NOTRE ÉPOQUE

Le capitalisme continue d’étendre son règne destructeur, au point que l’idée d’apocalypse revient à la mode. Il est l’organisation méthodique de la captation générale du vivant, la confiscation des biens communs à des fins de maximisation du profit, un phénomène social total : non seulement économique mais aussi anthropologique, technologique, juridico-politique. Sa condition d’existence est un pouvoir politique résumé à la seule norme d’efficience et culminant dans la mise en péril des écosystèmes. Le capitalisme est la fin de l’histoire non pas au sens où il en est la seule forme possible mais au sens où il la transforme en catastrophe permanente. 

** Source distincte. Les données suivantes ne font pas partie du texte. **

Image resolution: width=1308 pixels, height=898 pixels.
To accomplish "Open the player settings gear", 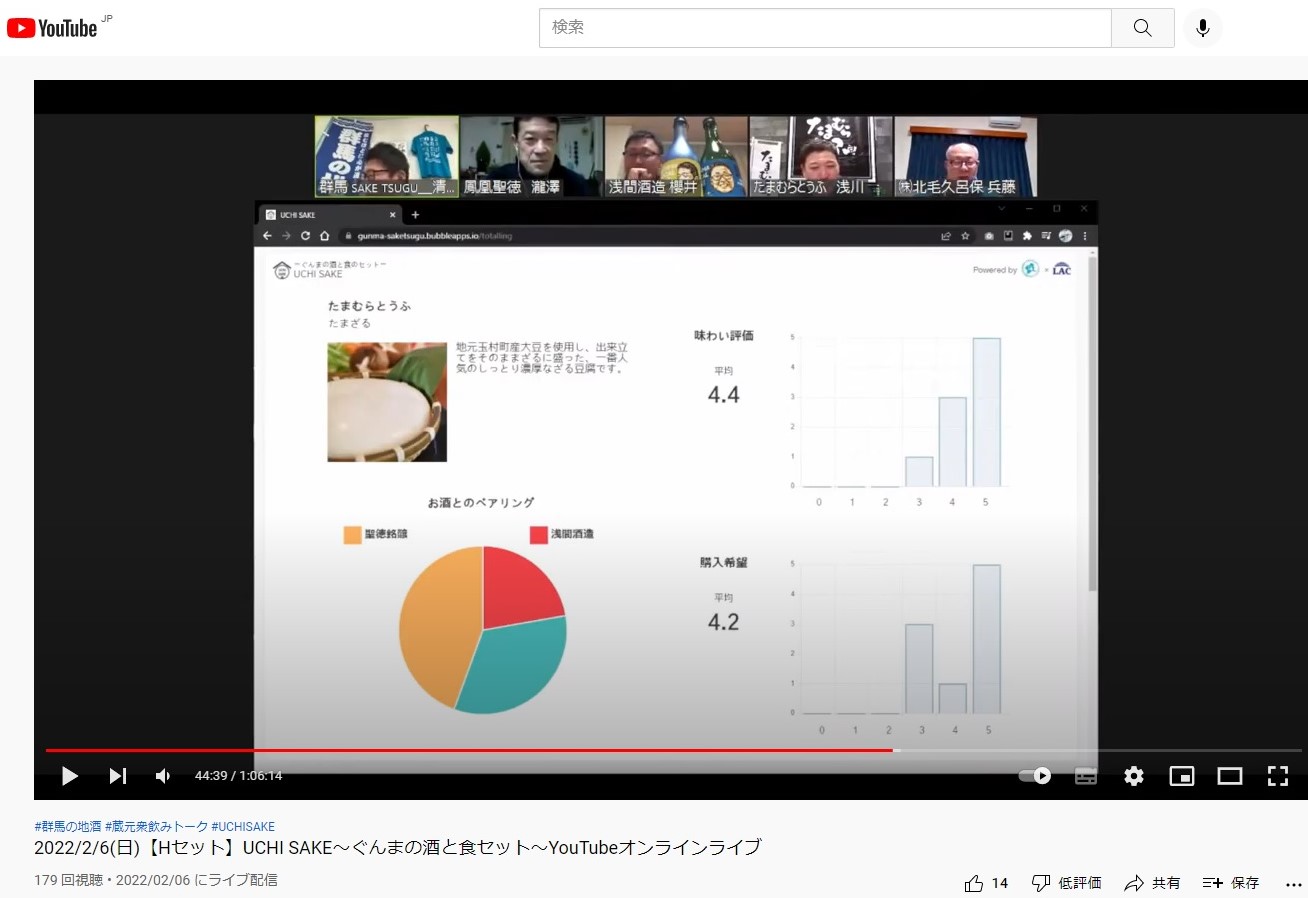I will pyautogui.click(x=1133, y=776).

En réaction au capitalisme apparaît, en de multiples pays dont la France, un souverainisme d’identité, moins occupé à combattre le capitalisme qu’à poursuivre la chimère de nations culturellement homogènes et hostiles les unes aux autres. Ce souverainisme cantonne le christianisme au statut de richesse patrimoniale et le

présente comme le garant d’une conservation du passé ou comme le moyen d’une cohésion nationale. De l’autre côté de l’échiquier politique, à gauche, on ignore souvent le christianisme ou bien on le réduit à des « valeurs morales » (altruisme, humanisme, dignité…), ce qui ôte à l’Évangile sa puissance politique, et à la prière sa puissance de conversion des personnes et des structures sociales. 

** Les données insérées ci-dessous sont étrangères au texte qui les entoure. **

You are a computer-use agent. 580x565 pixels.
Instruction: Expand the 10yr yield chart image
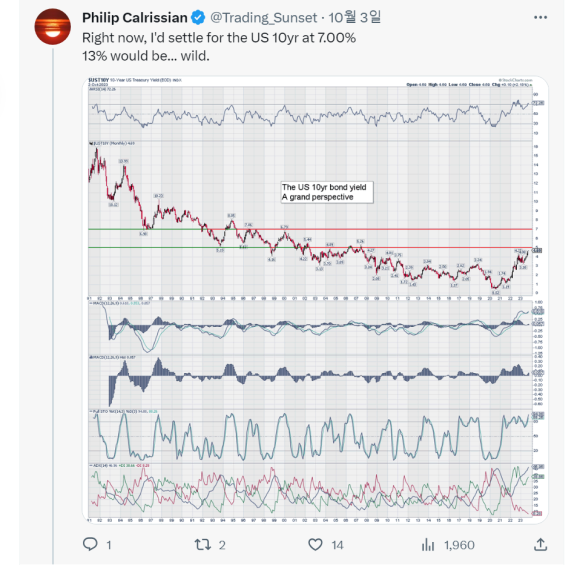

Dans le moment historique si particulier qui est le nôtre, nous pensons qu’il est urgent de découvrir la puissance politique de l’Évangile. La foi n’est pas seulement une croyance ou un pur sentiment ; elle est une énergie qui, s’appuyant sur le modèle de la vie du Christ, suscite une forme de vie personnelle et collective particulière. Cette forme de vie a pour finalité la communion, c’est-à-dire l’unité non uniformisante. Elle vise une liberté difficile, recherchée à plusieurs, et reconnue dans la libération vis-à-vis des structures collectives qui nous aliènent et du mal qui tous nous entrave ; elle lutte pour l’égalité conçue comme la destination universelle de tous

 

les biens permettant de mener une vie digne ; elle propose une vision du bonheur comme charité, don de soi qui perçoit en autrui, et d’abord dans la personne la plus vulnérable, un être à servir et à aimer. Partout où il existe vraiment, le christianisme  oppose à la volonté de puissance, la folie évangélique de la charité, et au règne destructeur du capitalisme, un universalisme égalitaire alternatif à la mondialisation capitaliste. 

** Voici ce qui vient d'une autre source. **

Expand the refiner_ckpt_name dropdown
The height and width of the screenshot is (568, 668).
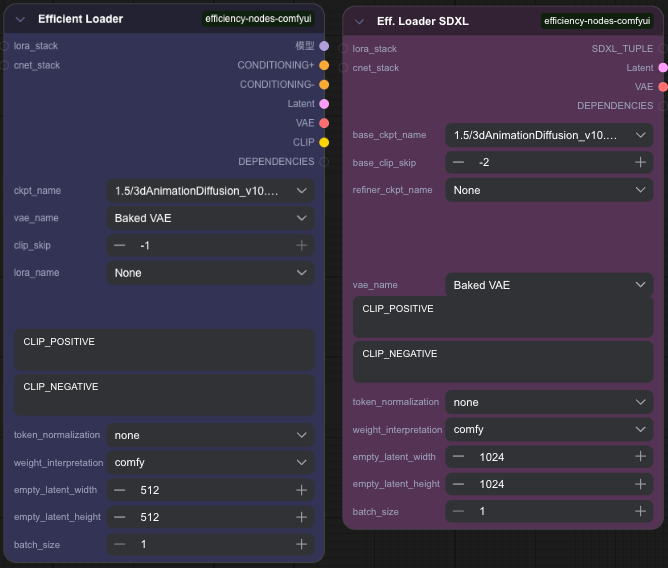pyautogui.click(x=549, y=190)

ANASTASIS est un mot grec signifiant « résurrection » et « insurrection ». À nos yeux, cela désigne deux pôles clefs de la vie chrétienne : nous croyons en un Dieu d’amour mort sur la Croix et ressuscité, promesse de salut pour tous les hommes ; nous croyons que ce Dieu nous invite à combattre, en tout lieu et en tout temps, pour la justice et que son règne est déjà à l’œuvre là où l’amour s’exerce concrètement. 

NOTRE DÉMARCHE

Anastasis propose des articles de réflexion politique à la lumière de la foi et de la théologie chrétienne.
Anastasis réunit des recensions

d’ouvrages de philosophie politique et de théologie politique.
Anastasis émet des prises de position politiques sur des événements de l’actualité et participe de façon autonome à des initiatives et manifestations publiques. 
Anastasis organise chaque année un week-end de réflexion de théologie politique.
Anastasis propose un podcast mensuel pour partager des réflexions et des débats sur l’actualité.

Notre désir est de nous relier, quand cela nous apparaît nécessaire, à des initiatives et à des mouvements déjà existants et de nouer des alliances sur des sujets concrets.

Nos traditions sont multiples ; la grande majorité d’entre nous est catholique, certains appartiennent aux traditions protestantes ou orthodoxes. Notre désir profond est de faire vivre dans notre pays un christianisme prenant au sérieux la radicalité de l’évangile.